Centrosinistra, prove di unità dei leader sul palco di Avs. Tra dubbi di Conte su Renzi, nodo Kiev e primarie sullo sfondo

(Adnkronos) – “Sbrigamose”, urlano dalla platea ai leader del campo progressista – Elly Schlein, Giuseppe Conte, Nicola Fratoianni e Angelo Bonelli – riuniti sul palco della festa di Avs a Roma, primo appuntamento ‘unitario’ alla ripresa dalla pausa estiva. Una dead line per iniziare a mettere a punto il programma c’è: dopo il 20 settembre, concluso il percorso interno dei 5 Stelle. “Siamo pronti a trasformare il mese di ottobre in una fase di grande consultazione popolare per la definizione del programma”, dice Bonelli. Sul perimetro della coalizione e sul metodo per indicare il candidato premier, si prende tempo. Intanto, sul primo punto c’è da mettere agli atti i dubbi di Conte sulla affidabilità di Matteo Renzi. “Sbaglieremmo a fare il perimetro da sigla a sigla, da nome a nome ma dobbiamo farci carico di garantire la coerenza di un programma”, replica Schlein. E sul secondo, il candidato, tutti d’accordo a rinviare la decisione. Anche perché “oggi non dobbiamo dare per scontato che la legge elettorale passi”, butta là la segretaria del Pd.  

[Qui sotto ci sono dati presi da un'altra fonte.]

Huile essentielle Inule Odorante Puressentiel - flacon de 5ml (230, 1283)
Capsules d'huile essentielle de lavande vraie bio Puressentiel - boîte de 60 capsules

E pure sul programma, sebbene “le cose che abbiamo in comune sono 4850”, dice Schlein citando Daniele Silvestri, sul palco di Avs non si nascondono le distinzioni sul sostegno militare all’Ucraina. Sono contrari a continuare a inviare le armi a Kiev M5s e Avs, diversa la posizione del Pd. “La differenza” rispetto alla guerra in Ucraina “è solo su un punto – osserva Schlein – cioè su come pensiamo di sostenere Kiev fino a quando non ci sarà quella svolta negoziale che tutti vogliamo. Abbiamo votato diversamente solo su come sostenere questo sforzo, ma abbiamo una responsabilità talmente grande davanti a noi che dovremmo discutere allo sfinimento e riuscire a trovare anche su questo una sintesi, perché sarebbe imperdonabile dividersi e regalare un’altra vittoria a Giorgia Meloni quando questo governo in questi cinque anni sulla politica estera è stato molto più diviso di noi”. Insomma, i soliti nodi da sciogliere.  

La novità della serata è forse che più di altre volte si delinea uno scheletro di programma comune, priorità condivise che vengono messe sul tavolo dai leader sollecitati a indicare quali sarebbero le misure del primo consiglio dei ministri in caso di vittoria alle politiche. “Sarà molto lungo”, dice Schlein. E in effetti l’elenco è corposo: dal riconoscimento dello Stato palestinese, al contrasto all’emergenza climatica sottolineato da Bonelli, il salario minimo e il congedo paritario caldeggiato da Schlein, la patrimoniale spinta da Fratoianni e “l’abrogazione di tutte quelle norme per reprimere il dissenso politico, per comprimere la protesta civile”, dice Conte che rimarca inoltre sicurezza e migranti come priorità. “Dobbiamo porci con chiarezza il problema dei flussi migratori e del bisogno di sicurezza di tutti i cittadini. Va spiegato loro che nel rispetto della dignità dobbiamo costruire percorsi di garanzia. Se pensiamo soltanto ad altro e cerchiamo di evitare questi temi, c’è il rischio di anche in Italia non riusciremo a vincere, abbiamo grandissime chances ma la battaglia è tutta da vincere”, avverte Conte. Schlein condivide ma sottolinea: “Quello che sta accadendo in Germania ci offre anche uno spunto, vuol dire che avevamo ragione a denunciare che quando i Popolari inseguono l’estrema destra, gli elettori votano l’estrema destra. Noi non batteremo le destre rincorrendole nel loro terreno, ma offrendo una proposta alternativa”. Foto di gruppo e poi la serata si conclude con una cena veloce insieme. Senza Conte, che lascia la festa subito dopo il dibattito.